Post by women, fire and dangerous things »

ThisIsMyUsername wrote:I really enjoyed this tournament, especially in terms of answer selection (when I have a chance to read through the tournament, I may give more detailed comments), which was an excellent mix of sane and insane, with mostly the right kind of the latter.

This tournament contained a lot of extremely deep tossups on very canonical works (i.e. works that would be welcome answer-lines at ACF Fall or Regionals). I was unable to power many of these tossups on works that I have read (and thought that I knew fairly well). The stats suggest that I am probably not alone in this regard. I am not suggesting that I "deserve" to power any tossup on those works. There's nothing inherently wrong in writing difficult-to-power tossups for a summer open side tournament like this. However, this form of construction lends itself to two pitfalls:

1. Cliffs: Because this approach to writing on easy answer-lines reduces the first half of a tossup to a finely graduated lead-in, there is extra onus to make the remaining half smoothly pyramidal. If you're going to spend the first four-five lines of a nine-line hard tossup on Regionals-level answer on extremely obscure/difficult clues, then the next four-five lines should look like a Regionals tossup in microcosm. If you spend seven out of nine lines on insane hard cluing, there's only two lines left to distinguish between most of the field, and buzzer races will ensue. (I felt like this happened a little too often in this tournament.)

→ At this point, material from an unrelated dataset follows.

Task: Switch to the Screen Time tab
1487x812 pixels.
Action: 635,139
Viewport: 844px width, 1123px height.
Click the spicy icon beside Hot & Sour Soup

2. Inequality of Depth by Tossup Type: This approach to cluing seemed to be consistently applied in single-work tossups but not necessarily in author tossups and common-links, thus making the latter two categories much easier to power. The Saki tossup was basically an ACF Regionals-level tossup on Saki, and could be powered with Regionals-level knowledge of his works. The same is true of the Mallarmé tossup. But there were no Regionals-level tossups on Regionals-level works.

On a miscellaneous note, the Jerome K. Jerome tossup was an example of something I'm going to mention again in the Chicago Open thread (because it was a bigger problem in that tournament than here): tossups written on someone famous for only one thing that uses most of the cluing space on stuff no cares about and then gives a perfunctory clue about the one famous thing. People who are famous for only one thing should either not be tossed up at all (the famous thing should be tossed up instead), or their tossup should include significant cluing about that one thing.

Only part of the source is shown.